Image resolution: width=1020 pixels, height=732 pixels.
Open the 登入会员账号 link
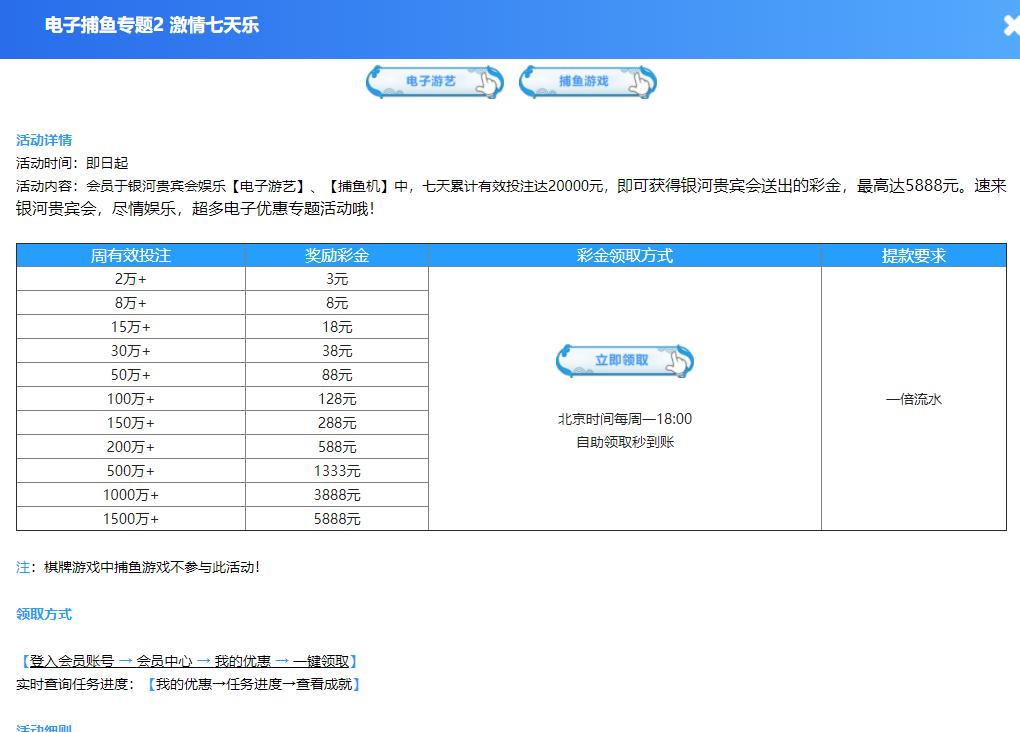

---

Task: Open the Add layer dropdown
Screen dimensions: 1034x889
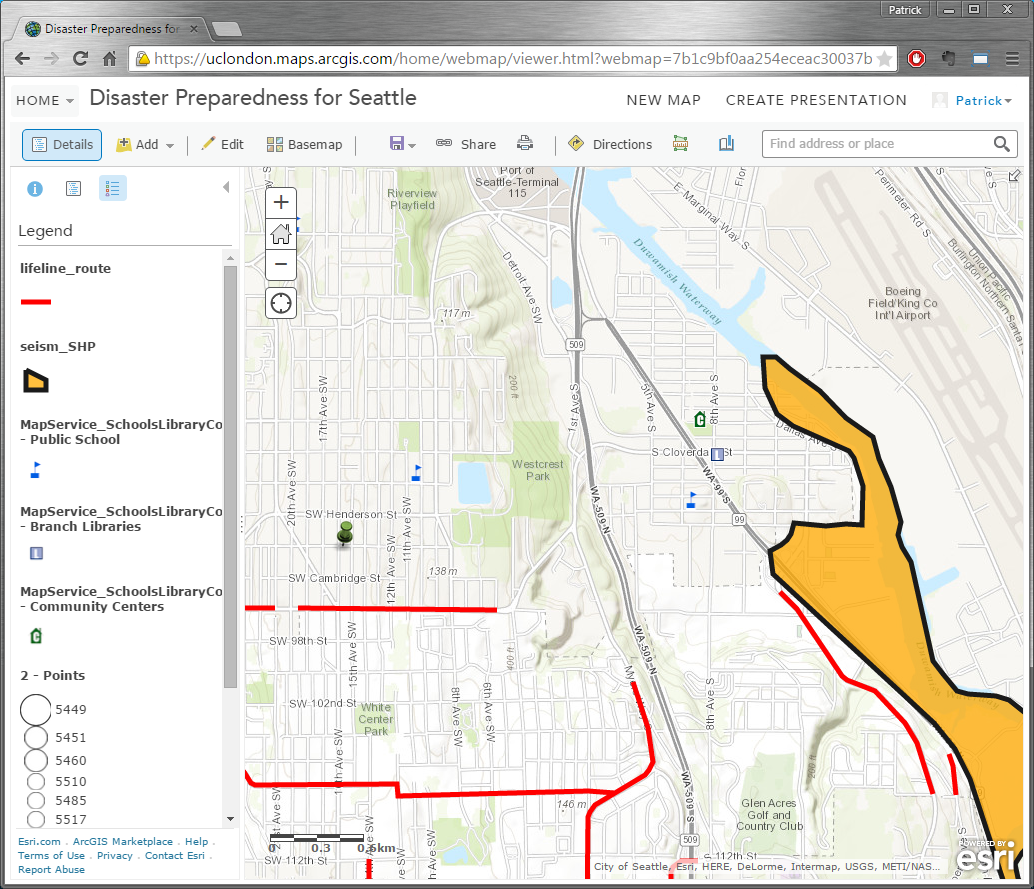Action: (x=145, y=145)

...

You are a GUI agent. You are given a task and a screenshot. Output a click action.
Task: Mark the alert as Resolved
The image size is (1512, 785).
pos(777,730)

== Assignment ==
Check each line of the material for "Open" and report how many have it. Add no other words.

== Answer section ==
2